= Problem statement =
Copy, word for word, the lines below between the line containing "You are a GUI" and the line containing "Screen dimensions: 1568x410", inclusive.
::: Information given :::
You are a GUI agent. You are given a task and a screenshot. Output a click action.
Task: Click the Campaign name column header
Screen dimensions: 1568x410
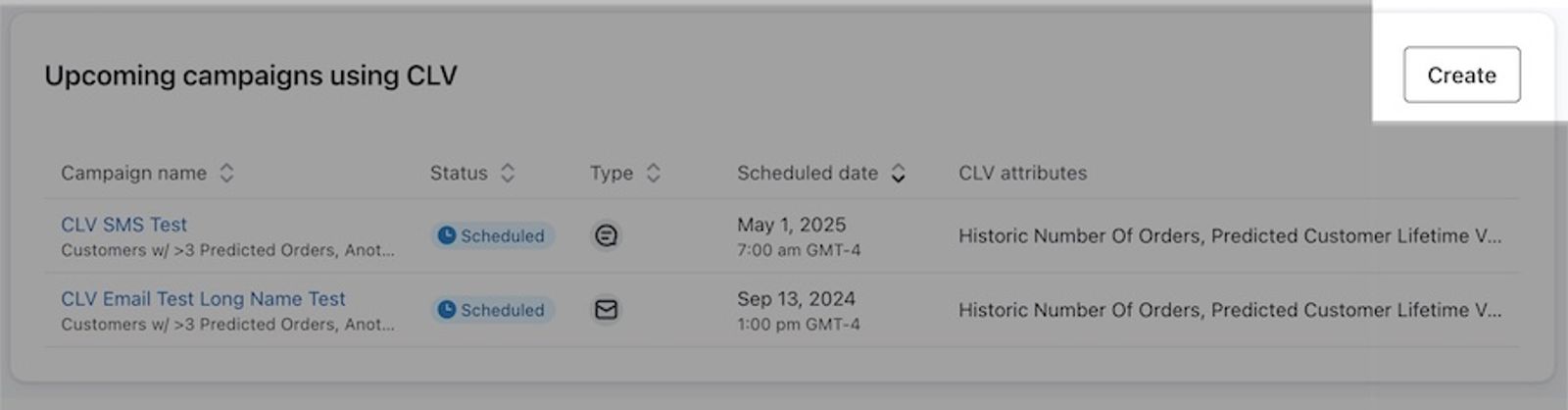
:::
::: Information given :::
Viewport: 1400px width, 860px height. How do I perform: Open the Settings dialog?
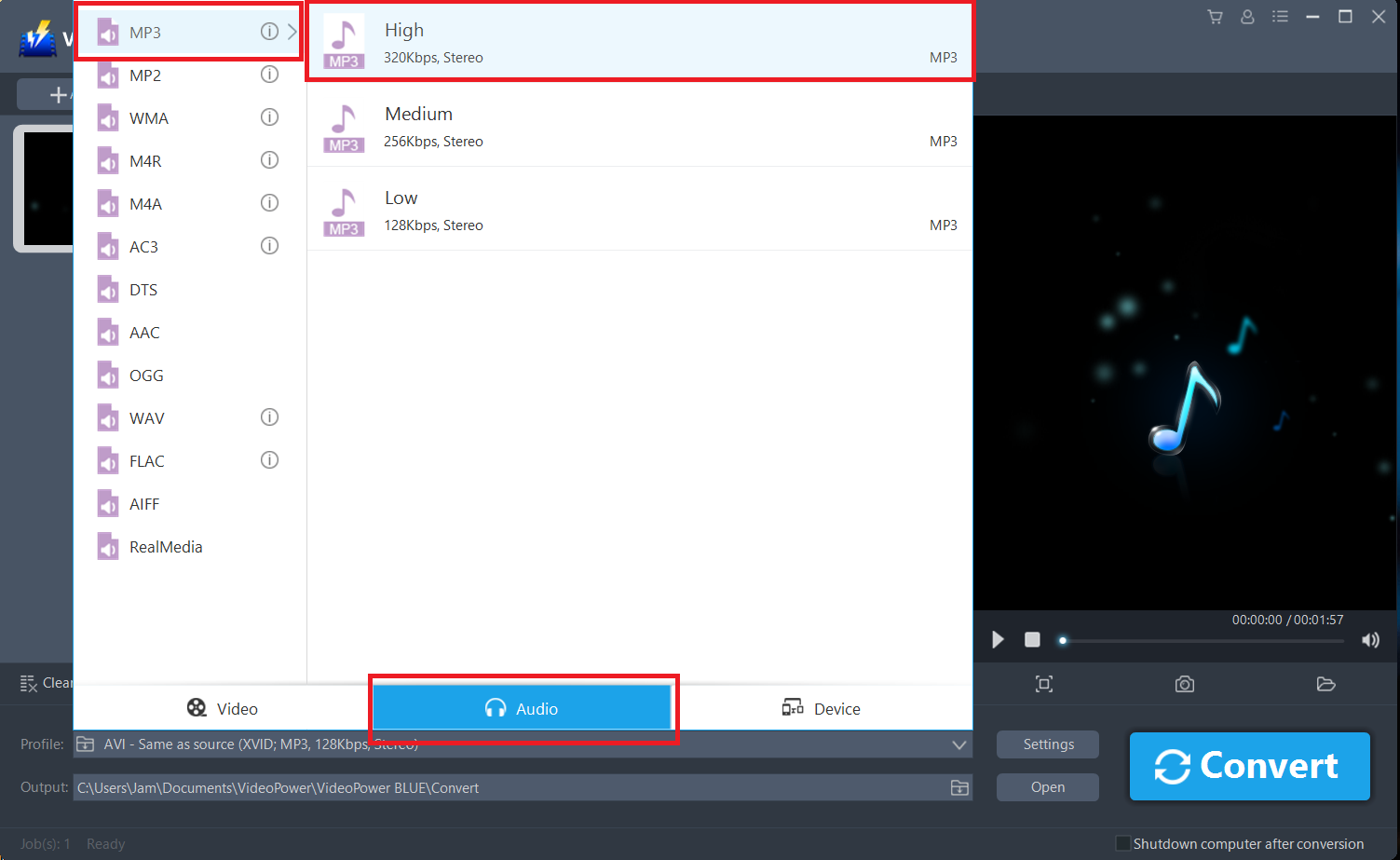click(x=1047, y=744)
:::
= Output for this exercise =
You are a GUI agent. You are given a task and a screenshot. Output a click action.
Task: Click the Campaign name column header
Screen dimensions: 1568x410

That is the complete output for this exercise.